Mastery for all – from the bottom up

If you think I’m becoming obsessed with mastery – yes, I probably am. But I want to turn this concept on its head and look at mastery from the perspective of young people at the lower end of the ability spectrum, who struggle with learning, including those with Special Educational Needs and/or Disabilities (SEND).

Schools use the term (mastery) as the highest level of achievement: above ‘secure’. My previous blogs have focused on mastery as a deeper, richer form of learning; perhaps implying a level of achievement for those with higher than average innate intelligence. But is this how we should view mastery? Shouldn’t the concept include children with SEND?

Children with SEND often need to work harder than their peers in order to achieve. Their learning pathway is steep and rocky, with many barriers in the way – sometimes arising from personal difficulties, but too often arising from a lack of recognition and support from schools and society. Therefore, the barriers that children with SEND face, emanate from both inside and outside of themselves and their abilities. Such internal barriers may be cognitive, sensory (hearing/visual impairment), specific (eg. Dyslexia), social (eg. Autism), behavioural, or a complex combination of these.

When achievement is viewed from the bottom up, we are encouraged to look at how children have successfully mastered their own difficulties, having jumped the barriers placed in their way – and run the race at their own pace. Such children may not achieve above-average, or average, levels – but having mastered their own learning difficulties is achievement. How often do we celebrate this success as a form of mastery? Rarely. Consider some examples.

Jason attends a PRU and succeeds in turning his behaviour around. In so doing, he places himself back on the achievement track in mainstream. This is the positive side of PRU’s (blog 19.11). PRUs play a valuable role in offering children with severe levels of SEMH a second chance.

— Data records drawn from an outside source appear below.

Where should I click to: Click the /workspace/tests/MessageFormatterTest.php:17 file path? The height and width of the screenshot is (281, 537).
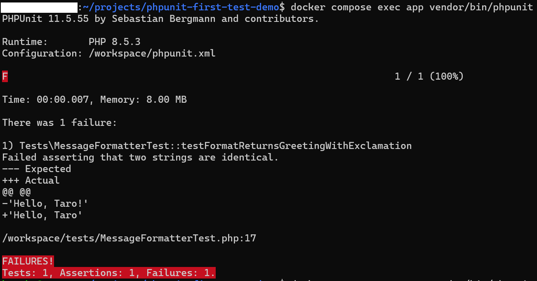pyautogui.click(x=129, y=238)
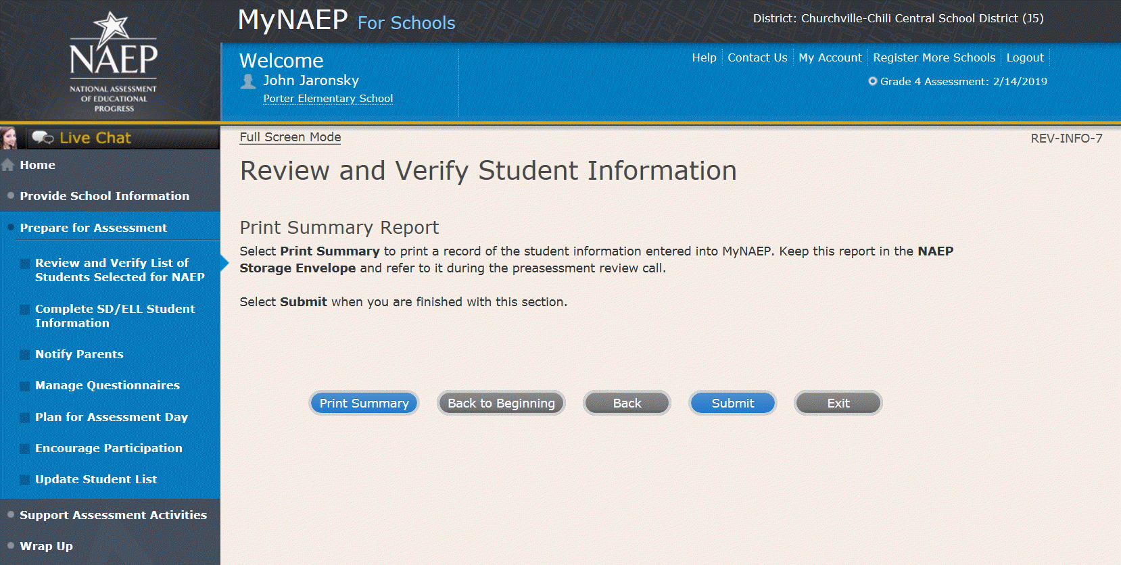Click Back to Beginning button
The width and height of the screenshot is (1121, 565).
[501, 403]
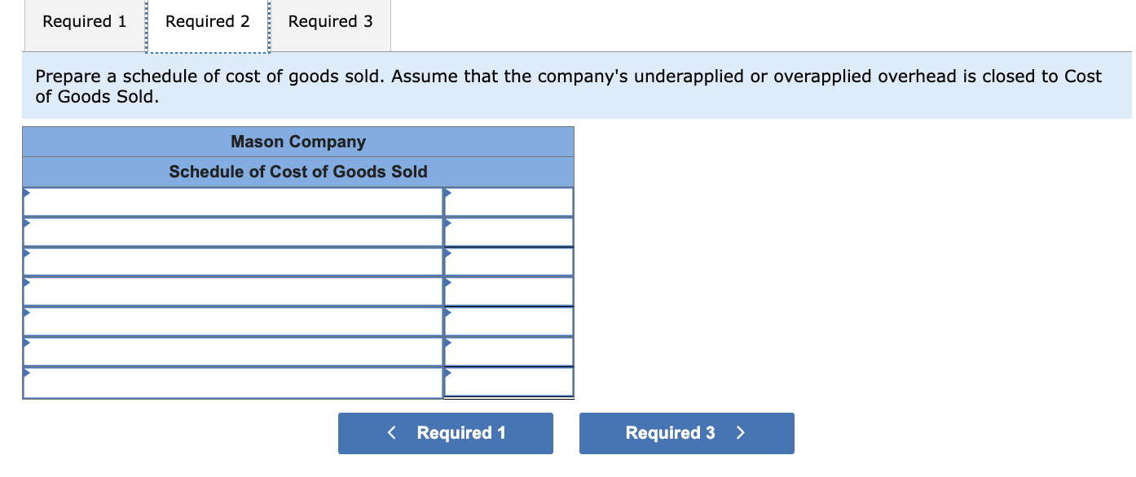Open the fourth row label dropdown
Screen dimensions: 1136x477
click(x=234, y=291)
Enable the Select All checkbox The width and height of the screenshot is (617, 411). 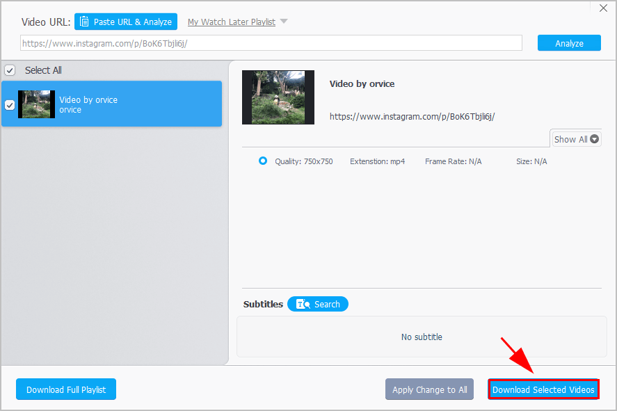click(10, 70)
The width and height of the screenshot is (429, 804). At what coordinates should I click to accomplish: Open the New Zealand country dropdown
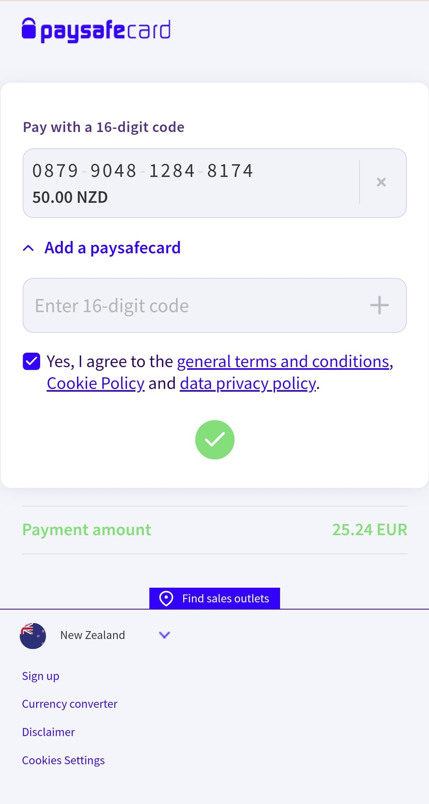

Michael has been diagnosed with Dyslexia at Year 9. His difficulties had been overlooked, partly because of how well, this particular pupil had hidden his problems behind high cognitive functioning. The strategies that schools normally put in place are not suitable for a Year 9 pupil so Michael is taking charge of his specific difficulties himself – mastering his spelling.

What about children with social and communication difficulties, such as Asperger’s Syndrome? Does mastering these difficulties require us all to work closely towards a joint understanding of alternate ways of seeing the world – and therefore find ways to integrate young people into routines that are acceptable and beneficial to all?

Hearing and visual impairments need only the sensory barriers to be removed. Similarly, physical difficulties require us all to support a person’s own ways of mastering disability.

How I admire people who have overcome significant disabilities to reach Para Olympic levels. Stephen Hawking is a superb example of mastery arising from his determination to triumph over a severe level of disability.

Overcoming difficulties takes a huge amount of personal courage as well as determination, dedication and discipline. Supporting mastery for children and young people with SEND means removing the particular barriers that prevent any individual from achieving. There are exceptions, for example, children with severe cognitive difficulties, but the majority of people with SEND CAN master their difficulties provided we set the right goals – as individual potential – not levels.

Mastery at the less-able end of the ability spectrum represents success. We can all help to make it happen. So let’s take a fresh look at mastery from the bottom up and enable all children to succeed.